Essa postura de entrega, somada a seu texto rico e estiloso, foi responsável pelo pioneirismo do chamado Jornalismo Literário no Brasil. É o que defende Edvaldo Pereira Lima, pós-doutor em jornalismo pela Uni­versidade de Toronto e professor da Academia Brasileira de Jor­nalismo Literário (ABJL).

"Euclides teve um procedimento nunca antes observado. Naquela época os repórteres foram ciceroneados pelo exército, mas ele fazia incursões por conta própria para compreender o que estava acontecendo", explica Lima.

De acordo com o professor, três características presentes na obra definem Euclides como um jornalista literário. A primeira delas foi o mergulho na realidade do conflito, a chamada imersão. A segunda foi a sua visão do mundo. Culto e politizado, Euclides entendeu que o problema com o qual se deparava – e que era a sua pauta – não era sim­­plesmente uma coincidência de fatos. Havia, em Canudos, um contexto histórico, humano e geográfico. "Ele queria compreender textualmente aquela realidade dramática", explica o professor.

A terceira e intrínseca característica foi sua habilidade de escritor. Lima lembra de um trecho em que o autor descreve seu encontro com o corpo de um soldado. "Ele misturou suas habilidades de repórter e escritor. A descrição do cadáver, do ponto de vista literário, é brilhante", defende.

"O impacto do real foi grande. O repórter se deixou levar, não foi um robô, imune. Essa é outra marca do jornalista literário".

Essas passagens teriam escancarado também suas influências culturais. Há o naturalismo – que tem em Émile Zola (1840-1902) seu maior expoente – e do positivismo, corrente filosófica capitaneada por Auguste Comte (1798-1857).

Comprovando sua riqueza, Os Sertões quebra a cabeça de bibliotecários. É encontrado nas seções "geografia", "romance", mas poderia, então, também ser classificado como uma grande reportagem? De acordo com Lima, não.

"O obra apresenta alguns elementos de ficção, então não poderíamos enquadrá-la puramente como jornalismo. É o mesmo caso de A Sangue Frio, de Truman Capote. Mas Euclides cumpriu um papel decisivo ao demonstrar que é possível praticar a literatura da realidade de maneira competente sem recorrer apenas a recursos de ficção", explica o professor.

Já o jornalista, escritor e professor de jornalismo da Pontifícia Universidade Católica do Rio de Janeiro Arthur Dapieve não considera a obra como marco do jornalismo literário no Brasil. "Esse estilo só foi concebido após o estabelecimento da objetividade co­­mo meta jornalística.

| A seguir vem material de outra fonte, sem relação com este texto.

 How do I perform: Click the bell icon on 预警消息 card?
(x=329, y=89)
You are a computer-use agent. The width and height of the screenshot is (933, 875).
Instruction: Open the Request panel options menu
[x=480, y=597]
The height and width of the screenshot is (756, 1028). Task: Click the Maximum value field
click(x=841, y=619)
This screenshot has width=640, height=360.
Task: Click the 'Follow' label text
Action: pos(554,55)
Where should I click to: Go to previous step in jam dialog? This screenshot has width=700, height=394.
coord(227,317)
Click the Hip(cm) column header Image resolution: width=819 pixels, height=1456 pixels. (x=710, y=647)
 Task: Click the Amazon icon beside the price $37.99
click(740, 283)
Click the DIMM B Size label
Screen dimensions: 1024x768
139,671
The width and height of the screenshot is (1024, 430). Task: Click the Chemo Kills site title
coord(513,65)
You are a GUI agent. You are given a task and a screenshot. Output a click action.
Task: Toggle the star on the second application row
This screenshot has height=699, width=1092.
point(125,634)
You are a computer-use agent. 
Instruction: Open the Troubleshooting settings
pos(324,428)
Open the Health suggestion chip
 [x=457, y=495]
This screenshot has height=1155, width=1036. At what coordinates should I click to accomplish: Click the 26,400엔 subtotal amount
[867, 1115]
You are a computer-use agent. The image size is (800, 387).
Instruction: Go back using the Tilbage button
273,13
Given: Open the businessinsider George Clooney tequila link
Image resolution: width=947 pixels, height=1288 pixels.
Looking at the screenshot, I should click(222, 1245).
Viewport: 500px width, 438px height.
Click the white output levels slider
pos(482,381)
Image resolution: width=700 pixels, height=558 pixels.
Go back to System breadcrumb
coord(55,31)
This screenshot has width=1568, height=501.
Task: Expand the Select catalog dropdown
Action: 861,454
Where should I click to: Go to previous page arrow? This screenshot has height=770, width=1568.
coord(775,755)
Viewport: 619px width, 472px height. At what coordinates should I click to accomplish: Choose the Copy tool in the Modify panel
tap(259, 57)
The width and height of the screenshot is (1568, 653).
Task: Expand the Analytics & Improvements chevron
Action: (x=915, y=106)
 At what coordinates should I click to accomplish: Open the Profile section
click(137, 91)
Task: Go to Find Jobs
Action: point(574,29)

Os Sertões não é assim. Não há tanto rigor factual, até porque isso só se tornou uma exigência jornalística em meados do século 20", diz Dapieve.

A ficção presente na obra maior de Euclides da Cunha poderia explicar sua unanimidade. "Ela ajuda a tornar a obra legível. Sem isso, o livro seria um relatório de uma expedição militar ou uma tese sobre a situação de Canudos, ou as duas coisas, mas graças à ficção ele pode ser lido como um grande romance, com ação, emoção, drama", defende o jornalista. E a discussão continua.

Para o escritor Wilson Bueno – autor de A Copista de Kafka –, Euclides da Cunha "talvez tenha sido o Gay Talese do início dos novecentos do país".

É jornalismo, é literatura? Debates sobre a classificação de Os Sertões, mais de cem anos depois de sua publicação, esmorecem quando o legado da obra vem a tona. Aí, a opinião é uníssona. "Talvez nenhum outro escritor tenha deixado marcas tão fortes quanto Euclides", diz Edvaldo Pereira Lima, que foi convidado pela Universidade de Massa­chusetts, nos Estados Unidos, para colaborar em um livro sobre a história do Jornalismo Literário. Seu capítulo é sobre o gênero no Brasil e, claro, sobre Euclides.

Para Dapieve, a obra é ainda lembrada pelo testemunho que trouxe. "Embora o evento de Canudos não tenha sido único na nossa história, de certa forma ele simboliza todas as outras rebeliões reprimidas na ponta da espada."